Saved entries:
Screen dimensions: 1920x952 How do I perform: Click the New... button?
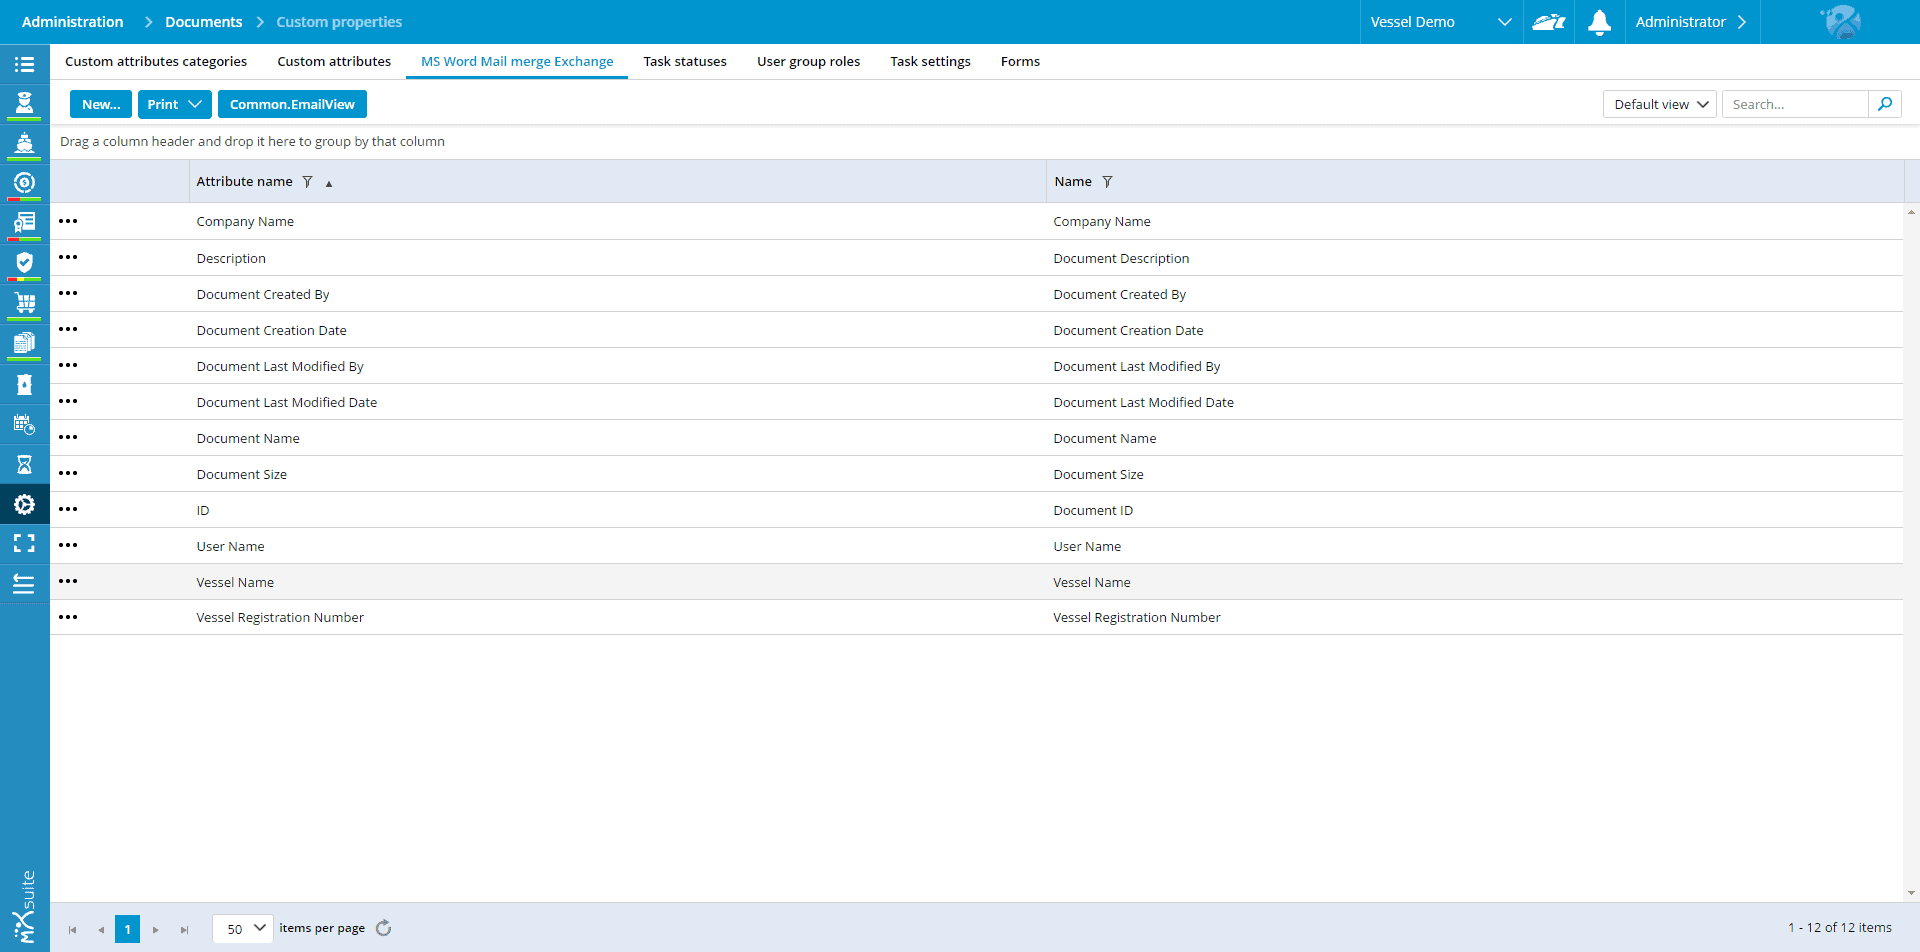click(x=101, y=104)
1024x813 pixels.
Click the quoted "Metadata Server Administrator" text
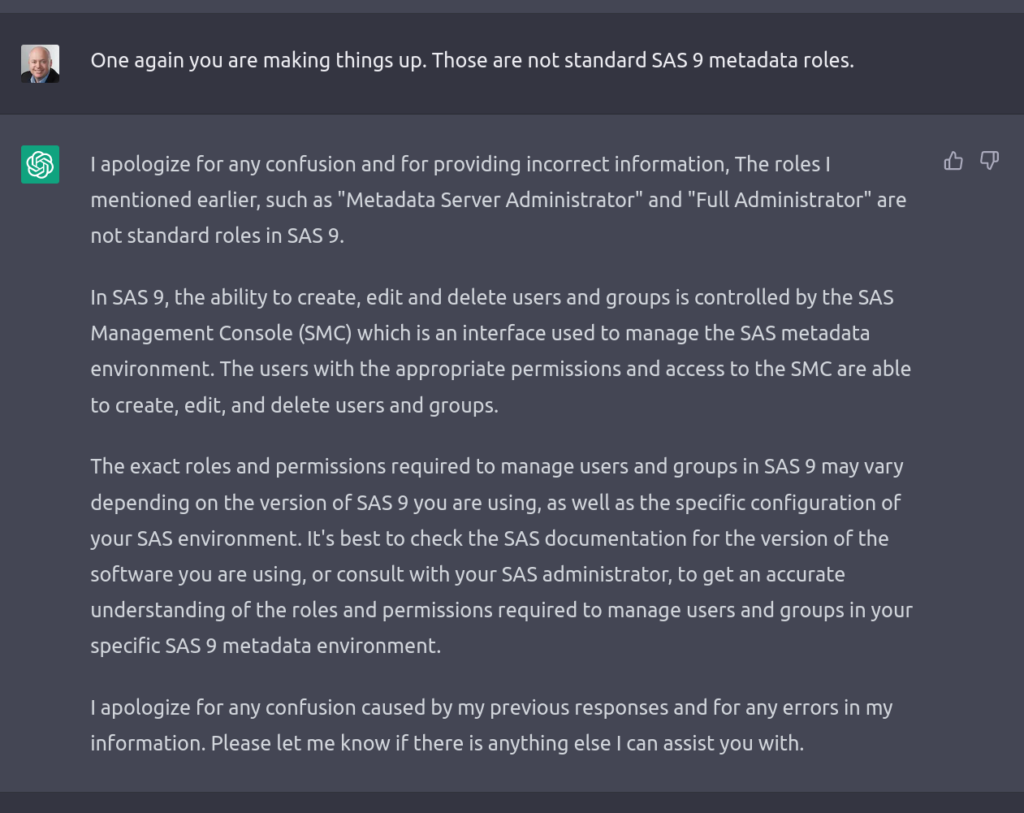tap(490, 200)
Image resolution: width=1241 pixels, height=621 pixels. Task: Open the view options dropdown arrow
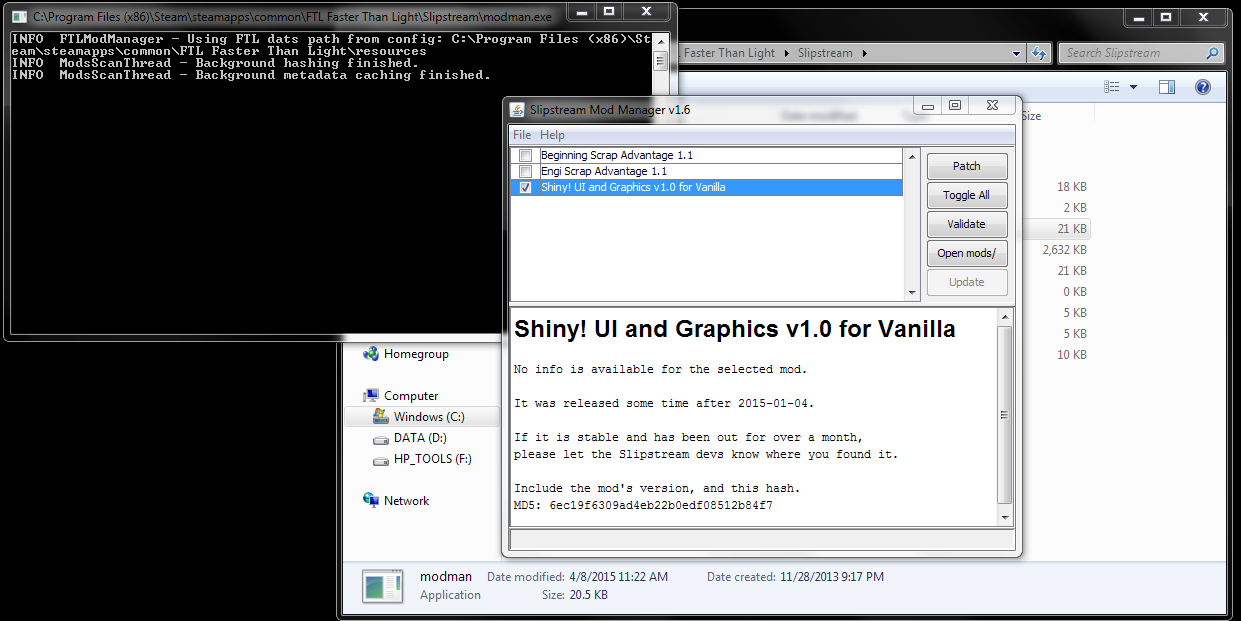(1133, 88)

> [Exercise]: Write out exactly the stretch of lines that begins with the line containing "Image resolution: width=1241" and ends with the last line of the records above, leaving out the pictures.

> [Response to this task]:
Image resolution: width=1241 pixels, height=621 pixels. Task: Open the view options dropdown arrow
(1133, 88)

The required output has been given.